Background The quality of saphenous vein grafts (SVG) frequently is cited by surgeons as a determinant of coronary artery bypass graft (CABG) outcomes, but this relationship has not been investigated formally.
Methods Detailed clinical data were collected at 27 Midwestern academic and community medical centers on all patients who underwent CABG surgery in 1999 and 2000. The quality of SVG was assessed on a subjective 5-point scale from excellent to poor. Patients were divided into two groups based on SVG quality: 7,476 with excellent, very good or good veins, and 1,465 with fair or poor veins. Stepwise logistic and linear regressions were performed to derive risk-adjustment equations for inpatient mortality (12 pre-operative variables, c-statistic 0.829) and post-op length of stay (LOS) for uncomplicated cases (18 pre-operative variables, r2=0.288). The effects of introducing variables describing SVG quality and perfusion times into these equations were evaluated. The relation of high quality and low quality veins to 12 post-op outcomes was examined.

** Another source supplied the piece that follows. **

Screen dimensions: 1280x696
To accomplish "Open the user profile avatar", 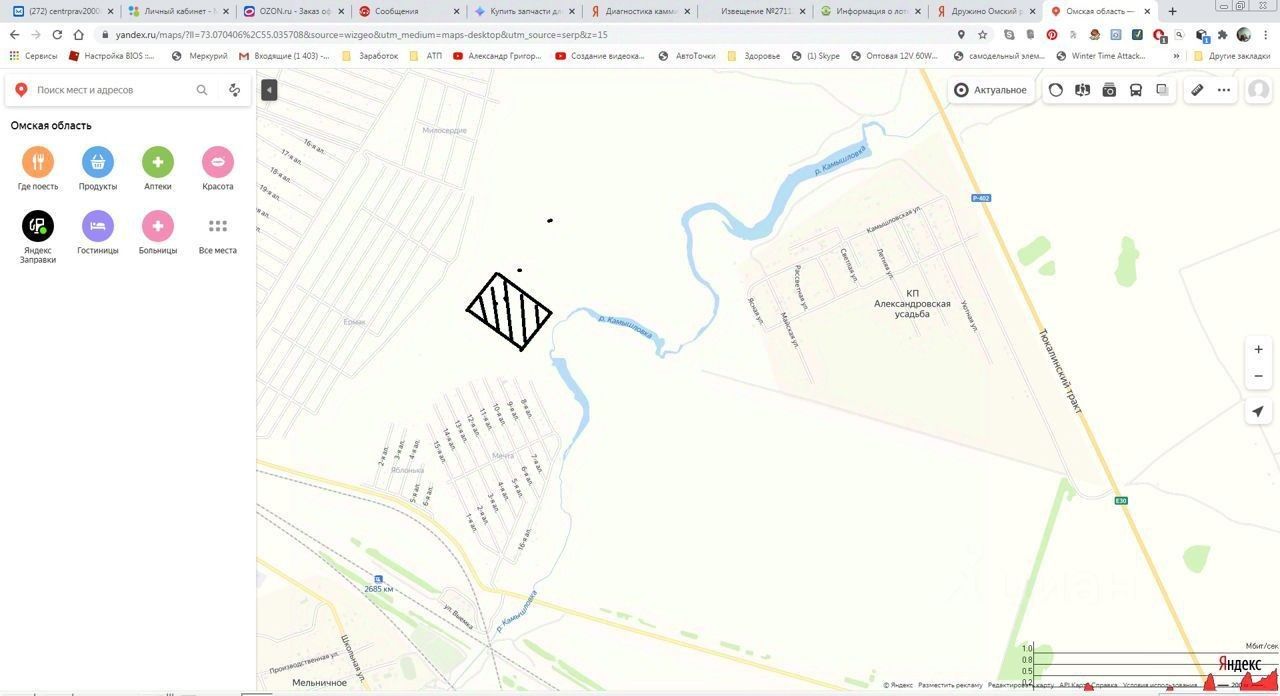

Results Low SVG quality was associated with significantly increased mortality (OR=1.573, p<0.007) and LOS (p<0.001). The effect of low quality SVG on mortality was similar to that associated with female gender and with a history of stroke. Longer perfusion times also were associated with poor outcomes but did not affect the magnitude or significance of the effect of SVG quality. Women were more likely than men to have low SVG quality (22% vs. 14%, p<0.001), but the effect of low SVG quality on outcomes was similar in women and men. Low SVG quality was associated with higher rates of graft occlusion and infarction (p<0.001), cardiac arrest (p<0.007), pump failure (p<0.001), new mechanical circulatory assistance (p<0.002), and post-op transfusions (p<0.001).
Conclusions Low quality SVG are associated with significantly poorer CABG outcomes including higher inpatient mortality and routine post-op LOS, even after adjusting for perfusion times and pre-op risk factors. Increased risk-adjusted mortality may be secondary to graft occlusion, pump failure and post-op hemorrhage. Whenever possible, alternatives to low quality SVG should be sought.